Mary Joan Nielubowicz | |
Birth Date: | 1929 2, df=y |
Birth Place: | Shenandoah, Pennsylvania |
Death Place: | Fairfax, Virginia |
Allegiance: | United States of America |
Branch: | United States Navy |
Serviceyears: | 1951–1987 |
Rank: | Rear Admiral |
Commands: | Director of the United States Navy Nurse Corps |
Laterwork: | Chairman of the Veterans Administration's Committee for Women Veterans, board of directors of the Women in Military Service for America Memorial Foundation, board of directors of Vinson Hall Corporation[1] |
Retired Rear Admiral Mary Joan Nielubowicz was the Director of the Navy Nurse Corps from 1983 to 1987.[2]
Mary Joan Nielubowicz was born on 5 February 1929 in Shenandoah, Pennsylvania to Joseph and Ursula Nielubowicz and graduated from Shenandoah Catholic High School.[3] She earned a nursing diploma from Misericordia Hospital, Philadelphia, in 1950.[2]

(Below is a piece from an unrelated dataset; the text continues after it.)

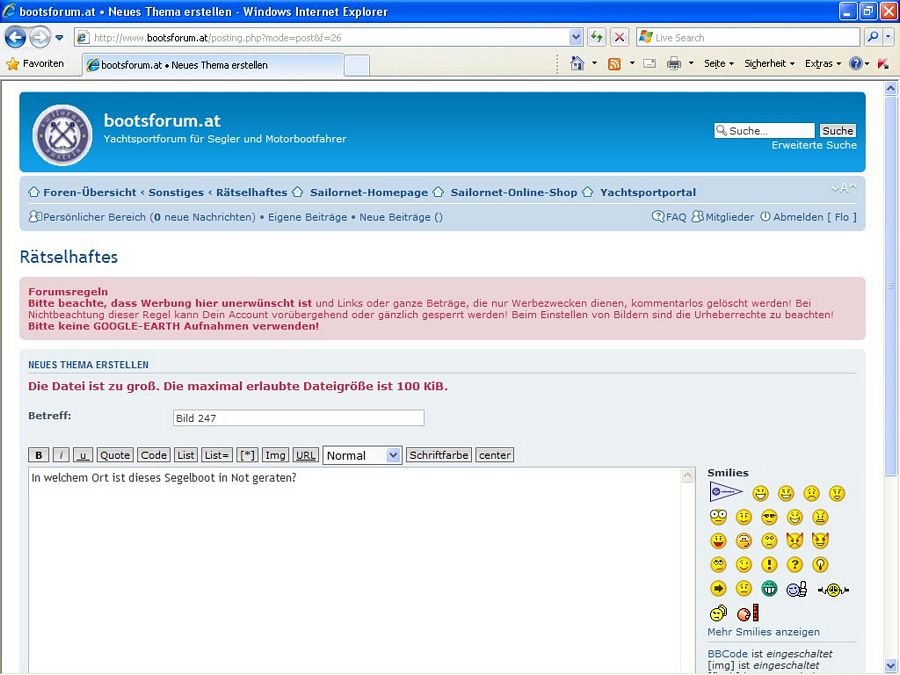Insert the green grinning smiley
900x675 pixels.
pyautogui.click(x=769, y=589)
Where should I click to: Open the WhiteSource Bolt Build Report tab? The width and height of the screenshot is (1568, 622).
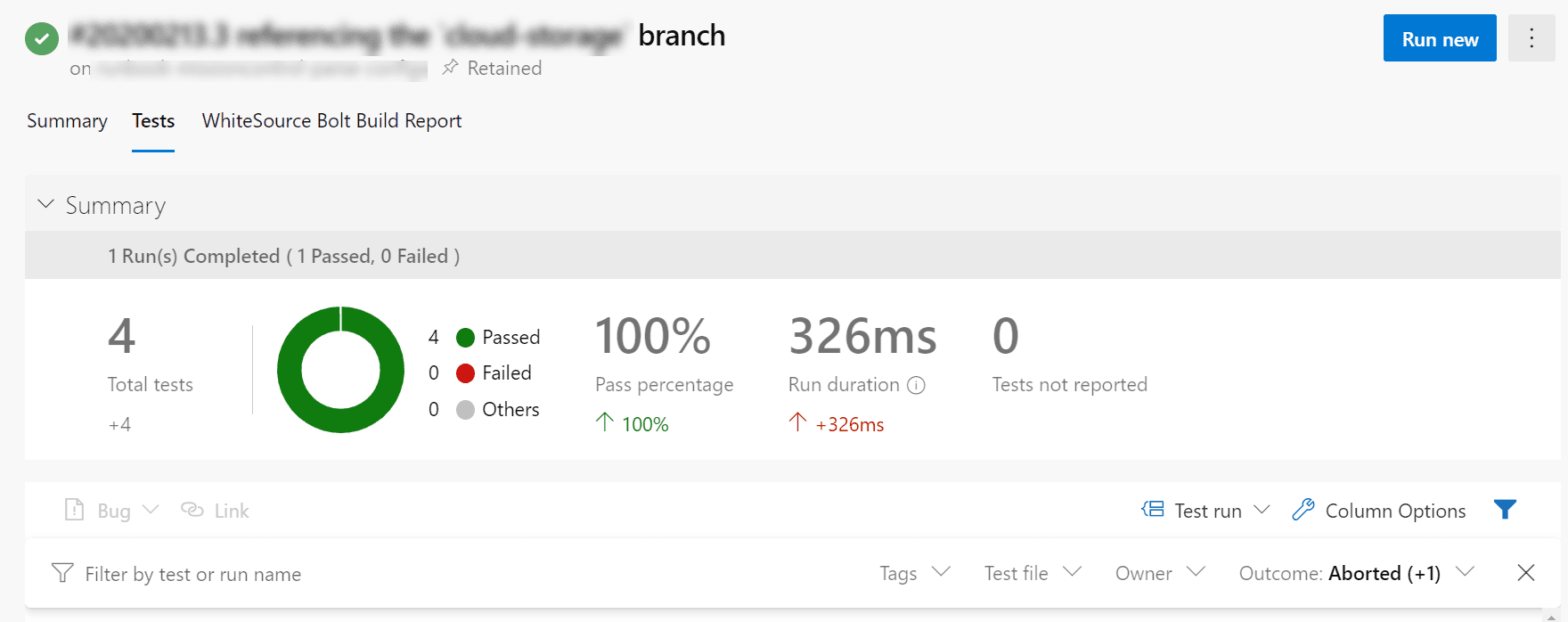[331, 120]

Nielubowicz joined the Navy Nurse Corps in 1951. While in the Nurse Corps, she earned a Bachelor of Science degree from the University of Colorado in 1961 and a Master of Science degree in nursing from the University of Pennsylvania in 1965.[2]
She served in areas around the globe, including Portsmouth, Virginia, Corona, California, Guantanamo Bay, Cuba, Annapolis, Maryland, Philadelphia, Washington, D.C., Iwakuni, Japan, Cherry Point, North Carolina, Guam and Long Beach, California.[3]
Billets of increasing responsibility included that of senior nurse at the branch clinic in Iwakuni, Japan in 1967. In 1979 she became director of nursing services at the Naval Regional Medical Center, Portsmouth, Virginia.[2]
She became director of the Navy Nurse Corps in 1983, and was promoted to the rank of Commodore (equivalent to today's Rear Admiral (lower half). In 1985 the rank was changed to Rear Admiral.).[2] She served concurrently as deputy commander for Personnel Management and later as deputy commander for Health Care Operations.[2]
In 1986, Navy Nurse Corps members of the Association of Military Surgeons of the United States (AMSUS) established the Mary J. Nielubowicz Essay Award in recognition of her outstanding support and encouragement of active and reserve nurses.
Admiral Nielubowicz died at her home in Fairfax, Virginia on 24 March 2008. She was interred at Arlington National Cemetery on 21 May 2008.[3]